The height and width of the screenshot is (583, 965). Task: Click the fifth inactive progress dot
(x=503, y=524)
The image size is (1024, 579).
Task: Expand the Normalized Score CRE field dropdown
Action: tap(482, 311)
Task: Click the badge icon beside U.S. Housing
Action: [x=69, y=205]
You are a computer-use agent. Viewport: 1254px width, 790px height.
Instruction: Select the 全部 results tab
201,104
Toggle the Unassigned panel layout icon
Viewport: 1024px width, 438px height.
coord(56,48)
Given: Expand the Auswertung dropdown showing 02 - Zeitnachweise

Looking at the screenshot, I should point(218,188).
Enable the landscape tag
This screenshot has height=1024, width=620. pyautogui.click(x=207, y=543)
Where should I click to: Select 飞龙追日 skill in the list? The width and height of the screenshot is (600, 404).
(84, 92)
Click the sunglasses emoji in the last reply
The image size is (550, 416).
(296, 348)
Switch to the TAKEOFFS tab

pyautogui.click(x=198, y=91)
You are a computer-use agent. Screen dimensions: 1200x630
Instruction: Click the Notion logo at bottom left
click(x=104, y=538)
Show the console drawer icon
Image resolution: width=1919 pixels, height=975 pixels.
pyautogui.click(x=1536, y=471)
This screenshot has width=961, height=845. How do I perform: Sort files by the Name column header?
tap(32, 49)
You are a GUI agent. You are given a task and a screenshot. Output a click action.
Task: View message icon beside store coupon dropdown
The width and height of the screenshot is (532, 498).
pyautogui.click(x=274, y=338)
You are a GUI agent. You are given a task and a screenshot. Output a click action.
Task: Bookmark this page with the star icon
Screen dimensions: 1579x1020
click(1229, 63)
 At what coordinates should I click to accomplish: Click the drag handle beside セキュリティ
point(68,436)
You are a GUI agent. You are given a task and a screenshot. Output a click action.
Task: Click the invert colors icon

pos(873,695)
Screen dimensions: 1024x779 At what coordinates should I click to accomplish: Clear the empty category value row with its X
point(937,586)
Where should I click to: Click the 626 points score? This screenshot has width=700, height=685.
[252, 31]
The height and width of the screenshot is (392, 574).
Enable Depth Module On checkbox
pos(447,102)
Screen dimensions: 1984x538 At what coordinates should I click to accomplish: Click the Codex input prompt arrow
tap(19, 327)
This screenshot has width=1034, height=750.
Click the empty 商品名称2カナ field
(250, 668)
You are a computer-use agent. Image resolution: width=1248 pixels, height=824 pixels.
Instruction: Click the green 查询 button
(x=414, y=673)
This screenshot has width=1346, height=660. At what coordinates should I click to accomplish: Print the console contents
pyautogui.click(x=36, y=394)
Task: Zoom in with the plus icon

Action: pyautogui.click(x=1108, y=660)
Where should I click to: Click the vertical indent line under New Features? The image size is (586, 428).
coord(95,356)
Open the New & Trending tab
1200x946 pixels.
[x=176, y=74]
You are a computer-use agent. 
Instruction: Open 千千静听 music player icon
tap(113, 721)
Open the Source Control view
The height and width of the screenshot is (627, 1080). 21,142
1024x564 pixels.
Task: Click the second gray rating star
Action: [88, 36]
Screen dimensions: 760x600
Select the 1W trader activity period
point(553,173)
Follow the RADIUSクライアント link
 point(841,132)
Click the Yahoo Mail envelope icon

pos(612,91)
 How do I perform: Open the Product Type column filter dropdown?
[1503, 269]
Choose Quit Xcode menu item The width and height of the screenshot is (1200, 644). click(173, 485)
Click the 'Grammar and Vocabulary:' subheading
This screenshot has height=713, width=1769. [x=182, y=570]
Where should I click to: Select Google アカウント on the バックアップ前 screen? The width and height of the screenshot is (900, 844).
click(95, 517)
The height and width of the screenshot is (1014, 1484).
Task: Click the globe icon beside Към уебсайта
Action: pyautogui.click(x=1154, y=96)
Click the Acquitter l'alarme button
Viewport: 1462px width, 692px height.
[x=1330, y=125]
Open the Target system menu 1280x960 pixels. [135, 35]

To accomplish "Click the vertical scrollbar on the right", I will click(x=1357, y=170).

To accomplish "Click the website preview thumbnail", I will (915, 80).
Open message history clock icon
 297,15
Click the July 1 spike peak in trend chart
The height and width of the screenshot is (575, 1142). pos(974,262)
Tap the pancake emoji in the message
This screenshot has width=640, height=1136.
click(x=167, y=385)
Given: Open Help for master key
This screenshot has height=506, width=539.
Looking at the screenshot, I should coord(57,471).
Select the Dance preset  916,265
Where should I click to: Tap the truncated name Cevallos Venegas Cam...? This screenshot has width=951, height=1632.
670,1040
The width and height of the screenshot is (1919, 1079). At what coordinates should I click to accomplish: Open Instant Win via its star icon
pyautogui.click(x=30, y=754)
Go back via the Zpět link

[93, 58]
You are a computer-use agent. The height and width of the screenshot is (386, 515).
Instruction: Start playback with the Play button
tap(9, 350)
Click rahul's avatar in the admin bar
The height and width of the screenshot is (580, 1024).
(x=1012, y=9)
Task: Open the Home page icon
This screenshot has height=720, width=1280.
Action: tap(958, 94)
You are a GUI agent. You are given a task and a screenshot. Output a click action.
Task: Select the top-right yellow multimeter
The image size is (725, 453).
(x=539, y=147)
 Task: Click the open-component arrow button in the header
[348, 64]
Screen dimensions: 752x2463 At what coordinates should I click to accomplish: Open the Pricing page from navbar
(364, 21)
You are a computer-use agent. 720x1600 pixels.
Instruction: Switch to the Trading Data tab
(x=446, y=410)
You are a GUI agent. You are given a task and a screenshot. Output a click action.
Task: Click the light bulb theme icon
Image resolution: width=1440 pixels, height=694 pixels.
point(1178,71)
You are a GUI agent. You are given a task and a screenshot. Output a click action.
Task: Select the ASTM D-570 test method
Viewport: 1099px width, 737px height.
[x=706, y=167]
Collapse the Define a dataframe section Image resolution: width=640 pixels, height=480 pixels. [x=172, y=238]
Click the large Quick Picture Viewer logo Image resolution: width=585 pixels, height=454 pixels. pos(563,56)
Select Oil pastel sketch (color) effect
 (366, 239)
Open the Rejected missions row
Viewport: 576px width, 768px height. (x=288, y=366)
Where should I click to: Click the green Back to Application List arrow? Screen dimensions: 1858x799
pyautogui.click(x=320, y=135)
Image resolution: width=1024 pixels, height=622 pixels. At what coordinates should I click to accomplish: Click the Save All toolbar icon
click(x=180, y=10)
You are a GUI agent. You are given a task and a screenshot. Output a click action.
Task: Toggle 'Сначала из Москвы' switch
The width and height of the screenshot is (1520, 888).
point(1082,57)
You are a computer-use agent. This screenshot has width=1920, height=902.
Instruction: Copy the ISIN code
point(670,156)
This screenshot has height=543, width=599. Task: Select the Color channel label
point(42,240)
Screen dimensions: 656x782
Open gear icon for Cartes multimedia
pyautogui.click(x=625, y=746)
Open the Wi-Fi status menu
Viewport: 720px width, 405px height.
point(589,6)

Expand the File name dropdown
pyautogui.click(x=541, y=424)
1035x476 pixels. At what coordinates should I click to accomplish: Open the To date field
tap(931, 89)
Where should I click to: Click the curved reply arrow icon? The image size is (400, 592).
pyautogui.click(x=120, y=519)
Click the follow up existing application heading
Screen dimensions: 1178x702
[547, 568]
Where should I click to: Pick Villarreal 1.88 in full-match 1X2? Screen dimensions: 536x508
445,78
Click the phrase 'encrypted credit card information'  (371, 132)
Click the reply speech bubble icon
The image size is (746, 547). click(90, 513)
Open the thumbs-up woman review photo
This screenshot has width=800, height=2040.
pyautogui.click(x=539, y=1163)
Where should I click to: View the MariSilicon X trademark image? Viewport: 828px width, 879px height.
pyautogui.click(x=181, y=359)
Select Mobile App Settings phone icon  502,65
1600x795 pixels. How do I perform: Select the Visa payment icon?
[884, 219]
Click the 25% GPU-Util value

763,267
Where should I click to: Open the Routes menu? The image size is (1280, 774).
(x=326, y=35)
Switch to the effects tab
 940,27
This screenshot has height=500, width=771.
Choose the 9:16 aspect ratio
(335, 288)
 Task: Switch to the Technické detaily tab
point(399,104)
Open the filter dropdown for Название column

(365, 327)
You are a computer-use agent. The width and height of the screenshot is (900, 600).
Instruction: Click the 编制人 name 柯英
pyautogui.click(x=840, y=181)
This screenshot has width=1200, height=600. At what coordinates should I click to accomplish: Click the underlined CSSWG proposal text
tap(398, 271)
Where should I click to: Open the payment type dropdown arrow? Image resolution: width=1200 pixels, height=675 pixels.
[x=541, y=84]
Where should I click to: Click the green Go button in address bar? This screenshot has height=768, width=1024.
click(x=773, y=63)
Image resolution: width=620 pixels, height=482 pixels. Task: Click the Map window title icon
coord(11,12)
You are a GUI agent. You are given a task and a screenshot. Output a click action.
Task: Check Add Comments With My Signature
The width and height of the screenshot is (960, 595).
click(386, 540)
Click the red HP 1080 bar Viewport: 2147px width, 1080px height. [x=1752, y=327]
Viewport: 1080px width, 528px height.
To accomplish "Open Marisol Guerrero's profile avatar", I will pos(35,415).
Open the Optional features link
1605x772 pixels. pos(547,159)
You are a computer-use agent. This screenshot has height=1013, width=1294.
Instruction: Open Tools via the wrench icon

|---|

#### [Exercise brief]
Above are the records; from them, give again exactly the lines from the one containing "Enable the landscape tag" to the one containing "You are a computer-use agent. Screen", both lines included, and nothing more.

#### [Reply to the task]
Enable the landscape tag
This screenshot has height=1024, width=620. pyautogui.click(x=207, y=543)
Where should I click to: Select 飞龙追日 skill in the list? The width and height of the screenshot is (600, 404).
(84, 92)
Click the sunglasses emoji in the last reply
The image size is (550, 416).
(296, 348)
Switch to the TAKEOFFS tab

pyautogui.click(x=198, y=91)
You are a computer-use agent. Screen dimensions: 1200x630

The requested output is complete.